- [TEXTO DE LEITURA]
• • •

Em alguns países “há a tentação de decidir retirar a criança para um ambiente alternativo porque a família é pobre e não tem recursos económicos”, diz Marta Santos Pais que é desde 2009 representante especial das Nações Unidas em matéria de Violência contra Crianças. A ex-directora do Centro de Investigação Innocenti da Unicef defende que a prioridade dos Estados deve ser apoiar as famílias mais vulneráveis. E é esse o conselho que deixa também a Portugal.

Mas quando é mesmo preciso afastar as crianças, a aposta deve ser a integração em famílias de acolhimento, devidamente acompanhadas, e não em instituições. O modelo português, que se baseia sobretudo em ter as crianças em lares e centros de acolhimento, “não é o ideal”, nota Marta Santos Pais que esteve nesta quinta-feira em Lisboa para participar na conferência internacional sobre Acolhimento de Jovens em Instituição, promovida pela Fundação Calouste Gulbenkian, onde explicou que o risco de uma criança ser alvo de violência numa instituição de acolhimento é seis vezes mais elevado do que para as crianças colocadas no seio de uma família de acolhimento.

Segundo os números que apresentou, todos os anos, só no continente europeu, cerca de 18 milhões de crianças são vítimas de abuso sexual, 44 milhões sofrem maus tratos físicos e 55 milhões sofrem violência psicológica...
Temos pouca informação sobre a incidência da violência na criança, na Europa e no mundo em geral. Os estudos das Nações Unidas e de académicos dão apenas uma indicação limitada da realidade. Por exemplo, em relação a esses dados para a Europa, a Organização Mundial da Saúde considera que provavelmente correspondem apenas a cerca de 10% das situações.

Mas disse também que o risco de uma criança ser alvo de violência numa instituição de acolhimento é seis vezes mais elevado do que para as crianças colocadas no seio de uma família de acolhimento. Em Portugal há mais de 8000 crianças institucionalizadas, que foram retiradas às famílias biológicas por se considerar que estavam em perigo. A maioria dessas crianças estão em lares e centros de acolhimento. As chamadas famílias de acolhimento constituem uma resposta muito residual. Já em países como a Irlanda ou o Reino Unido é o contrário: as crianças vão essencialmente para famílias de acolhimento e não para instituições. É este o modelo que deve ser seguido?
O modelo a seguir é garantir que o Estado investe na protecção da família biológica. Essa deve ser uma prioridade nacional, para impedir que seja necessário considerar qualquer medida que implique a colocação da criança fora do seu ambiente familiar natural.

Há inúmeras razões que levam a que seja preciso retirar as crianças, situações de alcoolismo, de violência doméstica, por exemplo. Mas em alguns países há a tentação de decidir retirar a criança para um ambiente alternativo porque a família é pobre e não tem recursos económicos para satisfazer necessidades básicas da criança, como a sua alimentação e saúde. O que queremos promover é esta reflexão: isso não é necessário se o Estado apoiar as famílias com maiores necessidades, que se encontram em situações de maior vulnerabilidade. Porque os laços afectivos e o ambiente de apoio e afecto que pode ser garantido por uma família biológica é naturalmente muito mais forte do que numa família alternativa.

• • •

- [DADOS RECOLHIDOS]

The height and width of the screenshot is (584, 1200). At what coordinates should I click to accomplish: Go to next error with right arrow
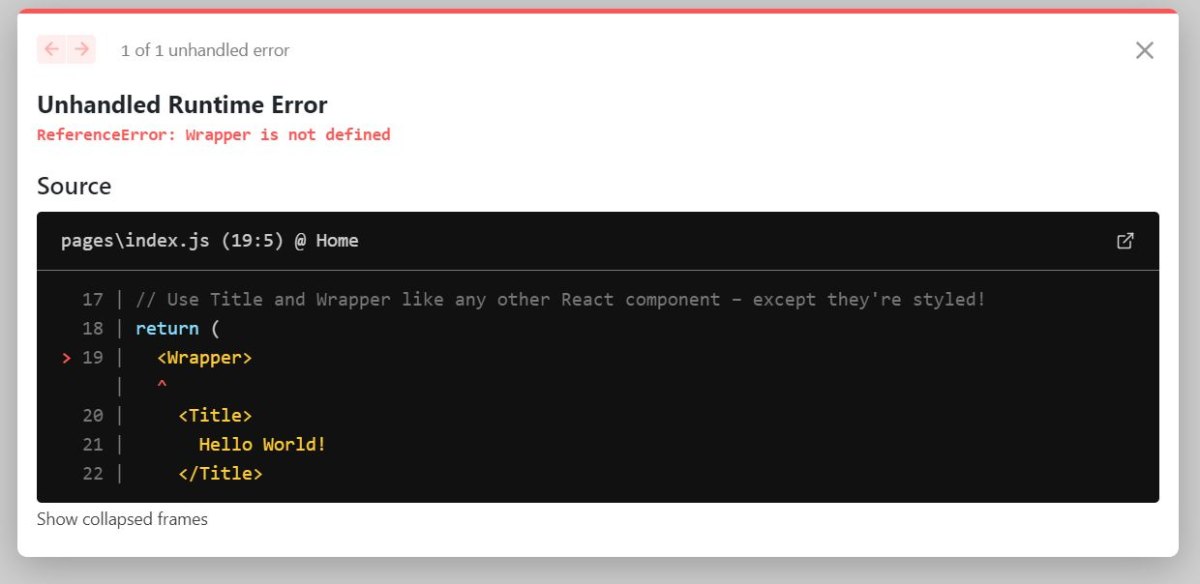tap(81, 49)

• • •

- [OBJETIVOS]
[A] No texto sobre o acolhimento de crianças, quantas vezes é mais elevado o risco de violência numa instituição de acolhimento do que numa família de acolhimento?
[B] Prossiga o texto sobre o acolhimento de crianças a partir da última frase apresentada.
Os dados não têm qualquer papel no que aqui se pede.

- [RESPOSTAS]
[A] O risco é seis vezes mais elevado numa instituição de acolhimento.

[B]
Pobreza e miséria não justificam o afastamento das crianças do seu ambiente familiar?
Não pode justificar. Agora, voltando à sua pergunta inicial: quando tem mesmo de se afastar a criança da sua família biológica, a solução deve ser encontrar um ambiente familiar alternativo. Uma família que acolhe, com o apoio do Estado e com a avaliação dos serviços do Estado. Esse ambiente é sempre mais rico do que o de uma da instituição. Uma instituição deve ser a última solução.

O modelo português é, sobretudo, o de colocar em instituições. Devemos encontrar outro?
Esse não é o modelo ideal. A colocação das crianças numa instituição dilui a relação personalizada, que é fundamental para garantir o estímulo, o desenvolvimento mental da criança. Colocar numa instituição uma criança até aos 3 anos vai comprometer o seu desenvolvimento, a sua capacidade relacional, que nasce com o contacto outras pessoas, com o ter uma relação de confiança com adultos. Isto tem um custo económico e social elevado para os países. Não é bom para a criança. E não é bom para a família biológica que se vê privada da criança que, normalmente, é querida.

E como devem ser as famílias de acolhimento?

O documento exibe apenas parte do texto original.